Sainsbury hits 12-month low after poor Christmas sales

SAINSBURY'S disappointed the stock market yet again yesterday when it revealed a poor sales performance over Christmas and admitted that its high-profile "Value to Shout About" advertising campaign, starring John Cleese, had failed to meet expectations.

Sainsbury's shares plunged by more than 8 per cent to a 12-month low of 393p as the supermarket group said underlying sales in the 19 weeks to 30 January were up by just 1.2 per cent on the same period last year. This compares to a figure of 4.1 per cent announced by Tesco last month, indicating that Sainsbury's is continuing to lose ground to the market leader.

Sainsbury's chief executive, Dino Adriano, said that although the Cleese campaign had succeeded in attracting more customers to the stores, it had not encouraged them to spend more. Instead they had focused only on the promoted, cut-price ranges, leaving Sainsbury's with a lower average transaction size.

"Shoppers were just popping in, picking up the bargains and going elsewhere," one analyst said.

The result is that not only has the price campaign failed to stimulate sales, but it has reduced margins as well.

Sainsbury's would not comment on whether it would continue to use the services of Mr Cleese. But it is considered unlikely that the comedian's contract will be renewed following suggestions that Sainsbury's has found the former Monty Python star too expensive and difficult to work with.

Sainsbury's was forced to deny rumours that it is planning a major strategic review, and suggestions that Mr Adriano is ill. "Our strategy remains unchanged, and Dino looked perfectly well last time I saw him," a spokesman said.

Analysts criticised the company, saying its management team had moved too slowly to act on prices and was still being outmanoeuvred by rivals such as Tesco, Asda and a recovering Safeway, whose trading update is due on Monday.

"This business seems no closer to solving the problem of how to grow sales in an environment of falling margins than it was five years ago," said Andrew Fowler, food retail analyst at Morgan Stanley.

Market share figures compiled by AGB show that in December Sainsbury's share of the UK grocery market was 16.1 per cent, compared to 20.2 per cent held by Tesco.
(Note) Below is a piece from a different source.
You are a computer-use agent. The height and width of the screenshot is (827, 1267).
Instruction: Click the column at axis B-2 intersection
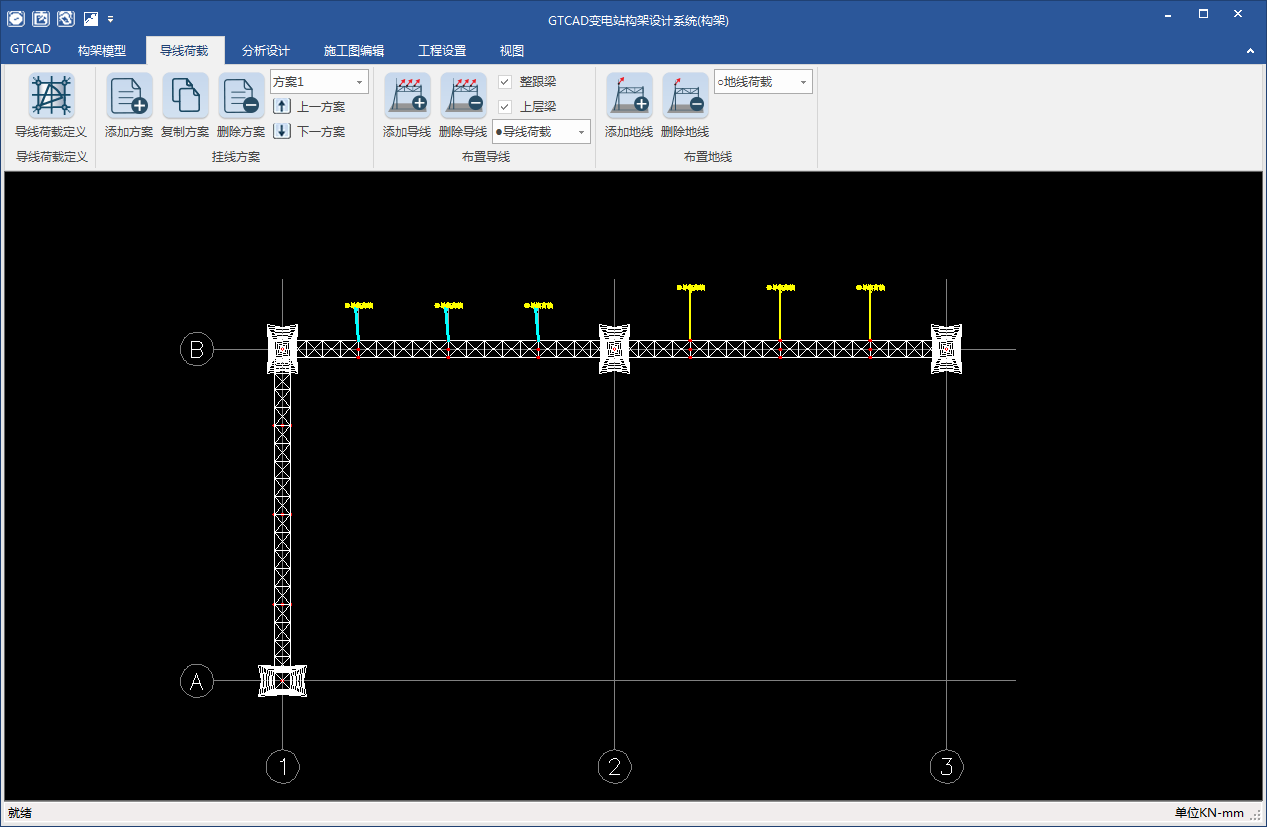[x=614, y=349]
Two years ago Sainsbury's was much closer, with 17.1 per cent compared to Tesco's share of 19.3 per cent.

Analysts have cut their current-year profit forecasts to around pounds 750m. Some sector watchers suggest there are parallels between the plight of Sainsbury's and that of Marks & Spencer, another dimming high-street star.

They said that Sainsbury's was paying the price for an "arrogant inward- looking attitude" that was proving difficult to shake off. "Sainsbury's just does not have a culture that learns quickly," one analyst said.

Sainsbury's has been caught out in an ever more price-competitive supermarket environment, as is illustrated by the current price war on bread, with some supermarkets cutting the cost of a sliced white loaf to just 7p.

Its trading statement showed that underlying sales at Savacentre were up by just 0.4 per cent. Homebase, the DIY chain, did better with a 4.3 per cent rise.